Трудно представить себе, что Гроссман не читал всего этого и что я не читал ни Гроссмана, ни Федотова, когда писал «Сны земли» (в начале 70-х; а «Новый Град» Федотова прочел в 1980-м). Но у меня был некоторый личный интерес – спор с направлением Глазунова, Кожинова, Солоухина. А Федотов (подчеркну это еще раз) спорил с самим собой, сохраняя удивительную свободу духа от полемической захваченности. С неколебимой трезвостью Федотов отбрасывает попытки опереть либеральные надежды на русское чувство воли. В обиходном языке свобода и воля иногда значат одно и то же: «выйти на волю», «выйти на свободу»… Федотов резко разводит эти понятия:
«Слово «свобода» до сих пор кажется переводом французского liberté. Но никто не может оспаривать русскости «воли». Тем необходимее отдать себе отчет в различии воли и свободы для русского слуха.
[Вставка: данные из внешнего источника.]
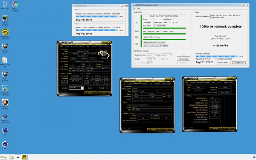Open the Priority dropdown in HWBOT benchmark

pyautogui.click(x=167, y=55)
Воля есть прежде всего возможность жить, или пожить, по своей воле, не стесняясь никакими социальными узами, не только цепями. Волю стесняют и равные, стесняет и мир. Воля торжествует или в уходе от общества, на степном просторе, или во власти над обществом, в насилии над людьми. Свобода личная немыслима без уважения к чужой свободе; воля – всегда для себя. Она не противоположна тирании, ибо тиран есть тоже вольное существо. Разбойник – это идеал московской воли, как Грозный – идеал царя. Так как воля, подобно анархии, невозможна в культурном общежитии, то русский идеал воли находит себе выражение в культуре пустыни, дикой природы, кочевого быта, цыганщины, вина, разгула, самозабвенной страсти, – разбойничества, бунта и тирании… Бунт есть необходимый политический катарсис для московского самодержавия, исток застоявшихся, не поддающихся дисциплинированию сил и страстей. Как в лесковском рассказе «Чертогон» суровый патриархальный купец должен раз в году перебеситься… Так московский народ раз в столетие справляет свой праздник «дикой воли», после которой возвращается, покорный, в свою тюрьму. Так было после Болотникова, Разина, Пугачева, Ленина» (из той же статьи).
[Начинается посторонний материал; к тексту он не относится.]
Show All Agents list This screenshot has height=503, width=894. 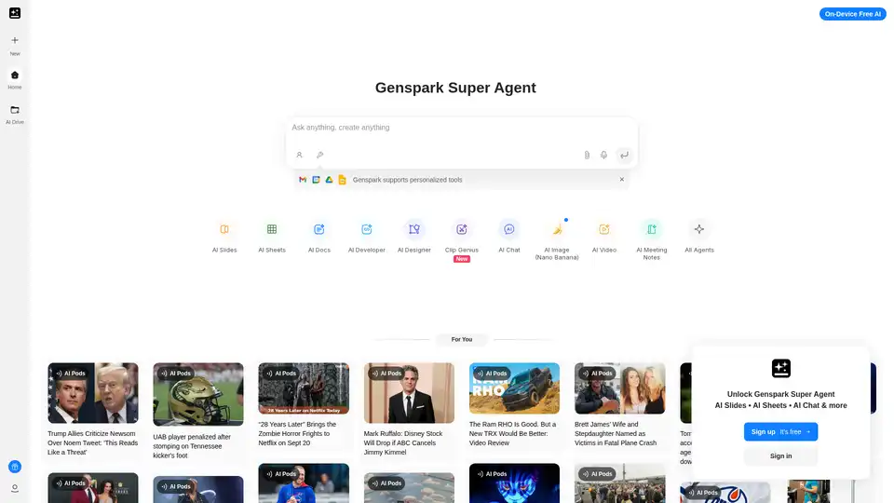(699, 229)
Обдумывая эту концепцию, я вспомнил несколько выражений, где «свобода» и «воля» означают совершенно разные вещи: «свобода совести», «свобода выбора», «свобода научного исследования», «свобода печати»… Невозможно сказать: воля совести. И напротив, в народном языке «воля» означает пространство вне дома, под открытым небом. «А ну, выходи на волю!» – командовал старший сержант, когда мы занимали оборону в деревне Новая Лужа (я бы сказал: выходи из дому, выходи на улицу, во двор…). Этот крестьянин чувствовал волю физически конкретно. Свобода совести, свобода печати относятся к цивилизации, оторванной от воли. Восстанавливать эту волю, сохранив цивилизацию, трудно. Ни романтики, ни хиппи никогда не достигали полной воли – только урывками, от случая к случаю. Наши пешеходные и дальние путешествия – походы за волей. Стоят ли все свободы потерянной воли? Стоят, если есть внутренняя свобода – завоевание совершенно бесценное, без которой цивилизация – тюрьма. Но со всей внутренней свободой человек тоскует по потерянной воле, по природе и старается хоть изредка ощутить ее в свободные дни.
Пытаюсь понять, почему мы говорим о внутренней свободе, а не о внутренней воле? Ведь все внешнее (цивилизация или избушка лесника) для внутренней свободы ничто. Но остается различие: свобода сама по себе структурна. Внутренняя свобода предполагает осознанное различие внешнего и внутреннего и узду, наложенную на внешнее, на свою собственную захваченность внешним, чтобы сохранить внутренний простор. Воля ставит на один уровень все помыслы, все порывы. Казнить так казнить, миловать так миловать. Что моя левая нога хочет, то и делаю…
Свобода – состояние «благородного мужа», для которого культура стала внутренним самоощущением, так что сами желания его, сами порывы несут на себе отпечаток культуры. Так по Конфуцию, а по Августину короче: «Полюби Бога и делай, что хочешь». В разных культурах свобода приобретает разный характер, но она всегда отличается от вседозволенности.
Свобода предполагает внутреннюю дисциплину. Мудрому, говорили греки, не нужен закон, у него есть разум. Не нужен страх закона. Свобода предполагает добровольное уважение к правовому порядку. Русскому человеку это до сих пор трудно. Он подчиняется закону скорее за страх, чем за совесть, и если нет страха, то и не подчиняется вовсе.